Consider using multi actions if your planning process involves running data actions on multiple versions or models or publishing data between data action steps.
Use Multi Actions in a Planning Story
You are working on your forecast income statement and you learn of a labor rate increase from HR. You need to quickly rerun multiple data actions at once so you create and run multi actions in your planning story.
Multi Action Steps
Multi actions allow for a simpler end-user experience and have a lower cost-of-development. Using multi actions, you can orchestrate the execution of various tasks in SAP Analytics Cloud components.
- Data Action Step: Runs a data action with parameter values that you specify in the step, either by setting fixed values or by applying parameters from the multi action.
- Data Locking Step: Allows data locks to be set directly from the multi action starter. Setting data locks protects your data from unwanted changes.
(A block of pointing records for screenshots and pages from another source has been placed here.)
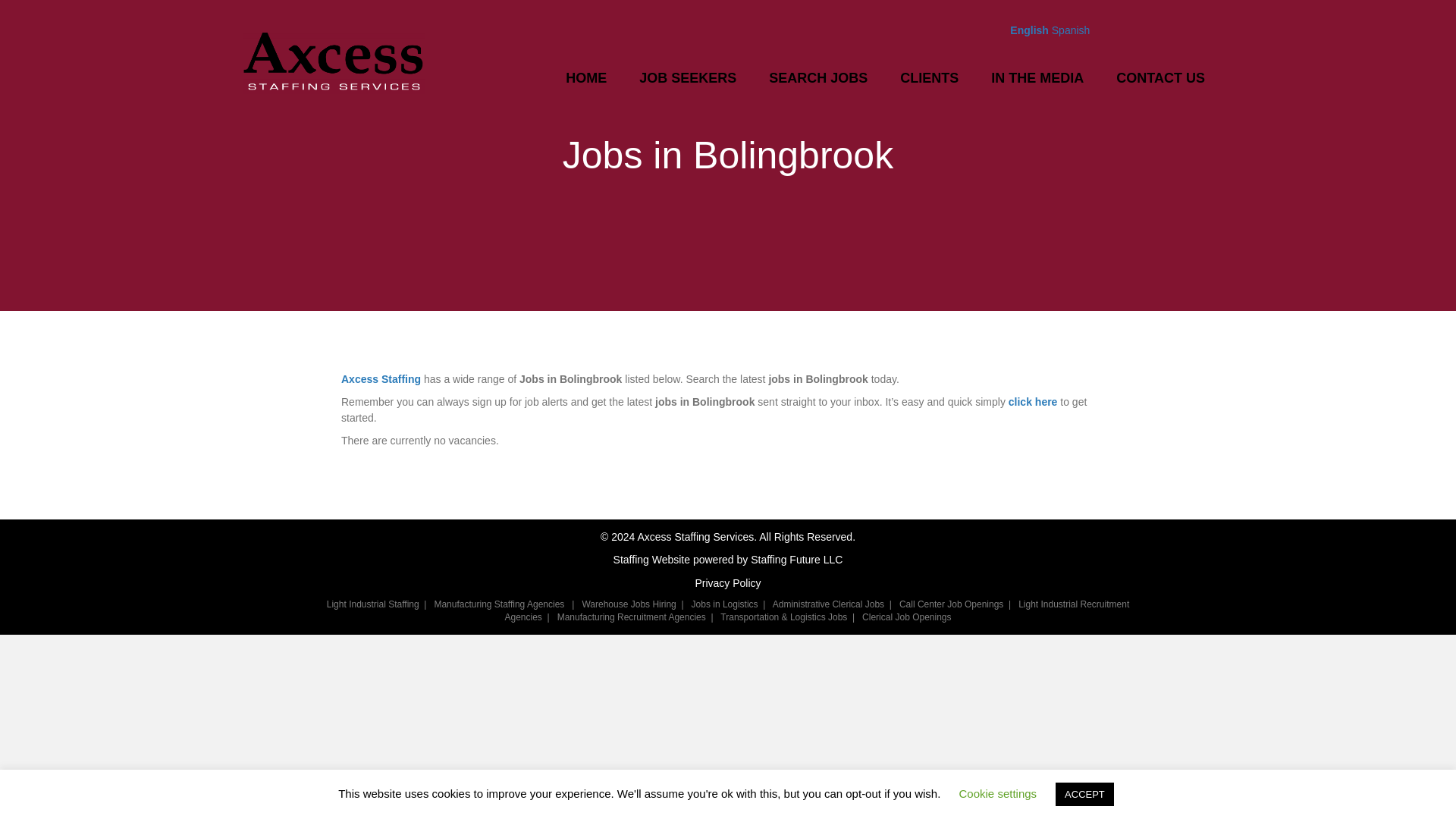
Manufacturing Staffing Agencies (498, 603)
Light Industrial Staffing (372, 603)
Clerical Job Openings (905, 616)
JOB SEEKERS (687, 77)
HOME (585, 77)
IN THE MEDIA (1037, 77)
Administrative Clerical Jobs (828, 603)
Axcess Staffing (380, 378)
SEARCH JOBS (818, 77)
CLIENTS (929, 77)
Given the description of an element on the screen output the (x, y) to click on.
- Version Management Step: Publishes a version from the model that you specify. You can set the version, or apply a parameter from the multi action.
- Predictive Step: Runs a time series forecast predictive scenario to answer business questions using a predictive model. This step retrains a predictive model based on the current state of your data, and then writes a forecast to a public or private planning version.
- Data Import Step: Import master data and transaction data from SAP source systems.
- API Step: Integrates on-premise and cloud-based external applications using an HTTP Application Programming Interface (API).
When should you use a multi action instead of a data action?
A data action consists of one or more steps for the same model. A data step can have another data action embedded into it as long as they all belong to the same model.
You can use an embedded data action step to run another data action as part of the one you’re working on. Combining these steps with dynamic parameters lets you reuse data actions from the same model and set different source or target members.
A multi action bundles multiple data actions into one.
In the following example, you can see that one multi action has been created to run five separate data actions using two different models. The Copy Hours HR → Expense data action actually copies labor hours from the HR model to the Expense model.

Multi Actions vs. Data Actions
Use Case | Example | Solution |
---|---|---|
Run a data action multiple times on the same version and publish it at the end | Run depreciation on several fixed assets for a single version | Data Action or Multi Action |
Run data actions on multiple target versions | Plan on multiple versions simultaneously and populate them with initial data | Multi Action |
Run data actions on multiple models | Copy data from a strategic planning model to multiple models such as workforce and finance | Multi Action |
Run a data action, publish data and then run another data action | Copy the initial data to a version, publish it and then run an advanced formula | Multi Action |
Performance Considerations
If you are adding multiple data actions based on the same model and version, then it is recommended to embed these data actions into a new data action first. You can then add the new embedded data action to your multi action to improve performance.